■ Texto do documento:
Entre 2004 e 2018, nos municípios estudados, foram notificados 601.977 casos novos de aids, sendo 376.772 (62,6%) em homens maiores de 14 anos, 212.465 (35,3%) em mulheres maiores de 14 anos e 12.740 (2,1%) em crianças com 14 anos ou menos. Foram notificadas 533.624 hospitalizações relacionadas com o HIV/aids e 176.868 mortes relacionadas com a doença. No mesmo período, observou-se queda na incidência média municipal de aids (–12,93%), internações (–30,65%) e mortalidade (–10,53%). A cobertura do PBF da população-alvo aumentou 39,88% de 2004 a 2018, atingindo uma cobertura média de 86,94% no último ano analisado.
Segundo o pesquisador, em relação ao resultado geral encontrado, muitas questões podem contribuir para a relação positiva da cobertura do Bolsa Família na luta contra o HIV/Aids. Nesse sentido, o efeito pode estar associado à melhoria das condições socioeconômicas e de saúde das famílias, especialmente aquelas em situação de extrema pobreza. “A renda recebida permite uma elevação na cesta de bens alimentícios e, possivelmente, a melhoria do estado nutricional inibiria de alguma forma a progressão da infecção pelo HIV para a aids, resultando em reduções nas hospitalizações e na mortalidade como consequência. Outro mecanismo possível em relação à renda seria a diminuição da barreira econômica, como por exemplo, subsidiando o custo de transporte para acesso aos serviços de saúde, melhorando a continuidade e aderência ao tratamento, que vale lembrar, é gratuito e oferecido pelo SUS”, observa o pesquisador.

■ Material reunido:

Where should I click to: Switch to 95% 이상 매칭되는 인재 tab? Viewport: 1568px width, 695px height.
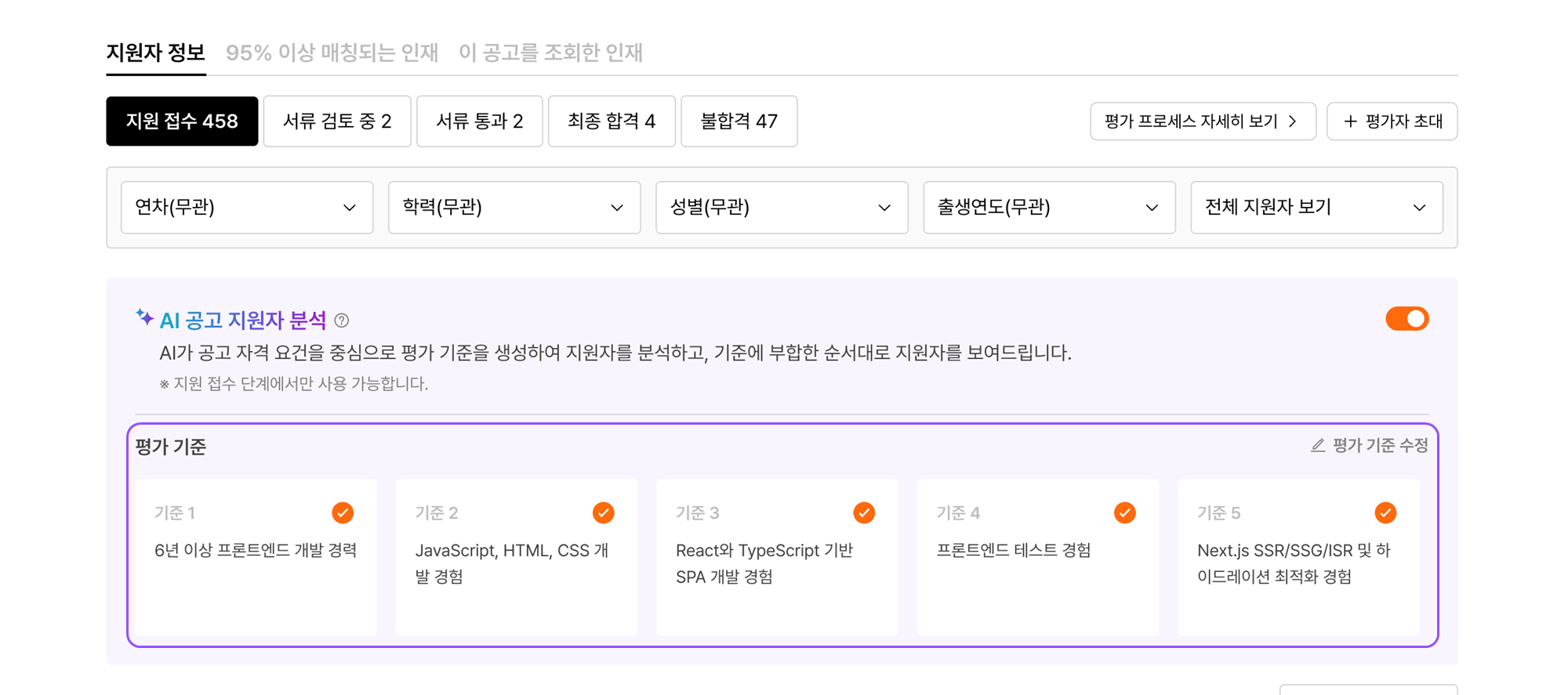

■ O que se pede: Transcreva sem alterações o trecho do texto sobre o Bolsa Família e o HIV/aids que vai desde "Entre 2004 e" até "último ano analisado.".

■ Resolução detalhada:
Entre 2004 e 2018, nos municípios estudados, foram notificados 601.977 casos novos de aids, sendo 376.772 (62,6%) em homens maiores de 14 anos, 212.465 (35,3%) em mulheres maiores de 14 anos e 12.740 (2,1%) em crianças com 14 anos ou menos. Foram notificadas 533.624 hospitalizações relacionadas com o HIV/aids e 176.868 mortes relacionadas com a doença. No mesmo período, observou-se queda na incidência média municipal de aids (–12,93%), internações (–30,65%) e mortalidade (–10,53%). A cobertura do PBF da população-alvo aumentou 39,88% de 2004 a 2018, atingindo uma cobertura média de 86,94% no último ano analisado.